Escalator was originally Adrian, Andy Kennedy, Alex, Will Ballard on bass and me. Later reformed as a commercial band with Derek Merry on bass and vocals, Andy, Adrian and me, and a girl singer for a couple of weeks called Joy Du Bern.
Coach York

Escalator live dates (very incomplete list)
1978-01-22 – Reunion gig (played songs: Chameleon, Vacuum Cleaners, Blue Bossa, Hasten Slowly)
1978-05-21 – Threnody and Gallstone
1979-11-11 – Escalator reunion party
1980-03-01 – 2 gigs in the Lake Discrict (Winscale)
1980-03-22/23 – 2 gigs in Cumbria

February 1980: Alex Green, Adrian Utley and Coach York also joined Jono Bell’s band The Army.
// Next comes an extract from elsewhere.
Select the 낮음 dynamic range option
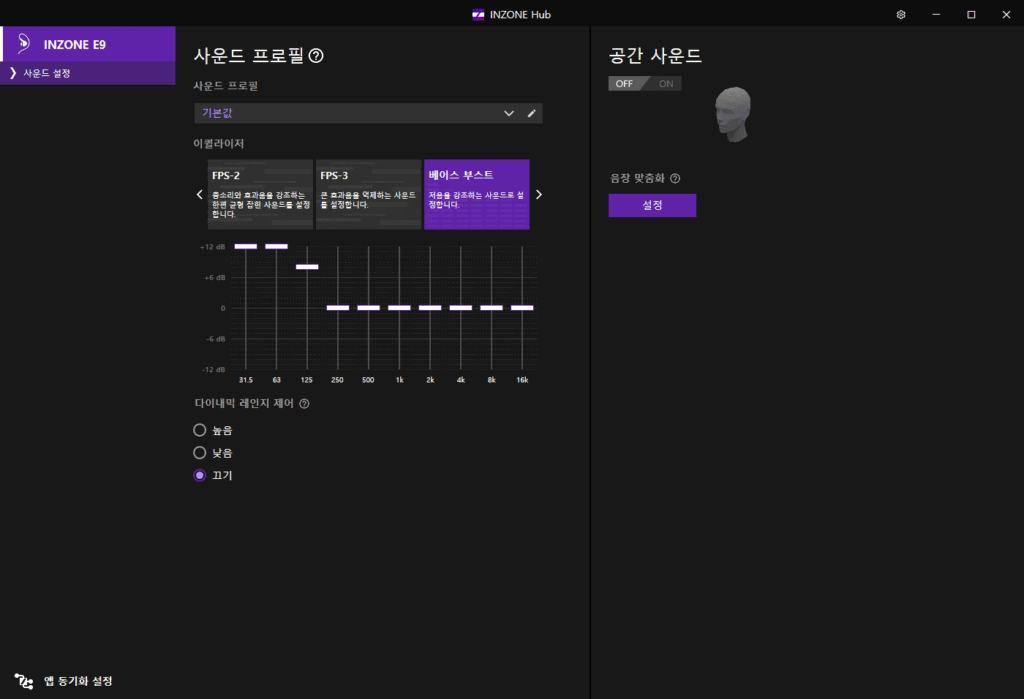Screen dimensions: 1024x699 (200, 453)
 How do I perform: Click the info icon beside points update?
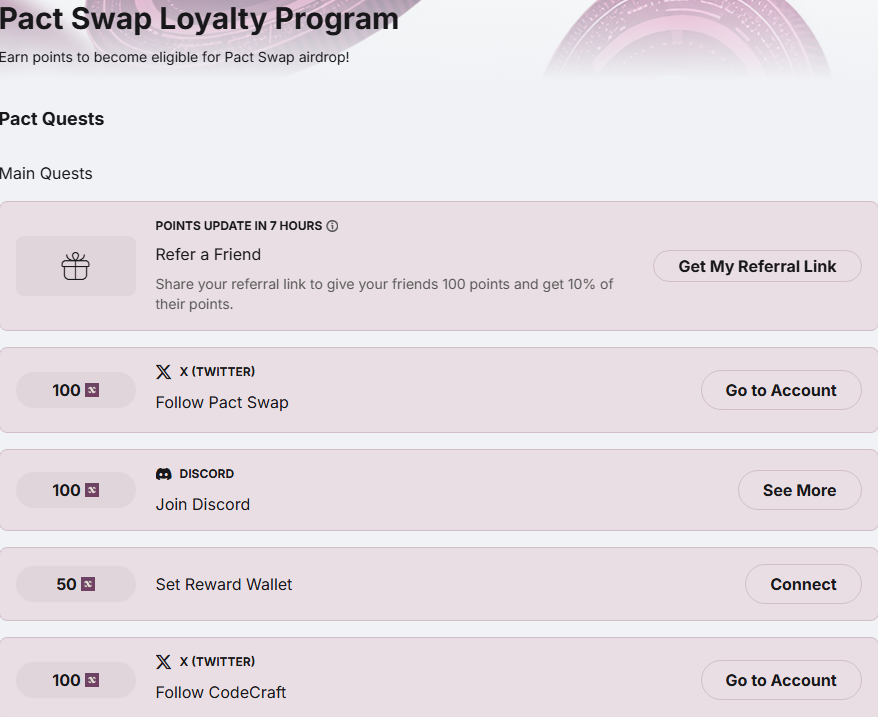(x=332, y=226)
Escalator finally split up on the 19/04/1980.

Early incarnation of Emperors of Ice Cream

The dream band that never got beyond rehearsals
Alex Green, Apollox 1995

1977

October:
Sax player Alex Green (later known as Max Akropolis of The Sinister Ducks) played in a jazz-funk band Escalator with Adrian Utley (later member of Portishead), Andy Kennedy, Coach York and Will Ballard. He also played with Stanton Walgrave, ’an occasional totally improvised band’ comprised of Glyn Bush (later member of Rocker HiFi), Pickle (aka Mr. Liquorice), Seaweed and Shriws.

29-30 October:
Stanton Walgrave rehersal
Alex talked to Glyn Bush about his ’Weirdo Rock Big Band’ idea. Glyn suggested him to speak with Alan Moore.

December:
Alex Green and Alan Moore formed a band called ‘The Emperors of Ice-Cream‘. Shrivs was also interested in doing backing tapes for the band

1978

22 January:
Escalator reunion gig at the Racehorse. They did songs like ’ Chameleon’, ’Vacuum Cleaners’, ’Blue Bossa’ and ’Hasten Slowly’.
Alex discussed his Emperors ideas with Coach York and  Adrian Utley.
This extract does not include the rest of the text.